I’ve read about clutter’s effect on our brains in several places, but most recently I came across it on an article on the fabulous blog, The Unclutterer. Research has shown that people who live in clutter don’t focus as well as those who live in uncluttered spaces. The Princeton University Neuroscience Institute conducted a study and published its findings in “Interactions of Top-Down and Bottom-Up Mechanisms in Human Visual Cortex.” In it they say:
“Multiple stimuli present in the visual field at the same time compete for neural representation by mutually suppressing their evoked activity throughout visual cortex, providing a neural correlate for the limited processing capacity of the visual system.”
In other words—Dawn, go clear off all your countertops and throw everything away so your brain will work better. It’s science!
Evaluate your house. How many blank spaces do you see? Perhaps you need to take down some pictures from the wall? Make the beds regularly—lovely, flat, solid spaces rather than a heap of blankets, clothes, pillows, jammies. Do your best to keep the table and kitchen counters cleaned off. Try to give everything a place. If it has none, consider tossing it or donating it. What about the floors? Just doing a quick sweep of kids' junk off the floor makes me feel more like a real person and less like an animal in the wild. Making the kids do it is even better.
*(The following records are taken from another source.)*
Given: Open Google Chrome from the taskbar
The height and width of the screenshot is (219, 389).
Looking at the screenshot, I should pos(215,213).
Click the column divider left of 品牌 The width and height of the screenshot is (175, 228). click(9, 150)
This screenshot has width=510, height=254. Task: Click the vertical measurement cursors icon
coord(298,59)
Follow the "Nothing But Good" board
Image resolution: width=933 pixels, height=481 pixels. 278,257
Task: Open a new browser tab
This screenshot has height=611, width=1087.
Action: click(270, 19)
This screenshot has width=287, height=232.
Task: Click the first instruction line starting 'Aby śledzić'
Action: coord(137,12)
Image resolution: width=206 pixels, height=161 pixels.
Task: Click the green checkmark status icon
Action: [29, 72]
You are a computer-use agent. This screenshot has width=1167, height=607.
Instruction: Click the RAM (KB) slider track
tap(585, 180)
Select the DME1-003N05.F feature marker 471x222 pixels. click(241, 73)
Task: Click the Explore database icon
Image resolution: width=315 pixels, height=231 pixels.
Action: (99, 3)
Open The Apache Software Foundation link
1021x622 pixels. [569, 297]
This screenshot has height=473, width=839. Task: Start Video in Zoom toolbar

A good possibility for a blank space is the fridge. I used to love having cute things on my fridge. Now I love it for a day and then wince at it for a few days. Then I throw it out, or if it makes the rare cut, I’ll put it away somewhere I can see it again, or write down any information I need from it in another place—like on my computer calendar. I’m not unsentimental—I do keep some of the boys’ artwork and certificates and I take pictures of some of their schoolwork, but I don’t want ALL OF IT RIGHT NOW, IN MY EYES!
I keep all kids refrigerator magnets under the kitchen sink in a plastic container because I can’t handle looking at (and stepping on) them. I’ll take them out for 20 minutes of fun for Teddy and then put them away.
We have a huge white board that we all write and draw on. I try to have the boys clean it off once or twice a week and that alone usually provides us with a day or two of a mostly empty wall. Blank space helps me breathe.
Work on filling your small house with calming blank spaces to counteract those areas where visible stuff is absolutely necessary.
So, to summarize in confusing ways: Less is more. Nothing is everything. Nothingness makes our brains work better. Nothing makes me happy.
Have a wonderful Wednesday and go make some blank space somewhere!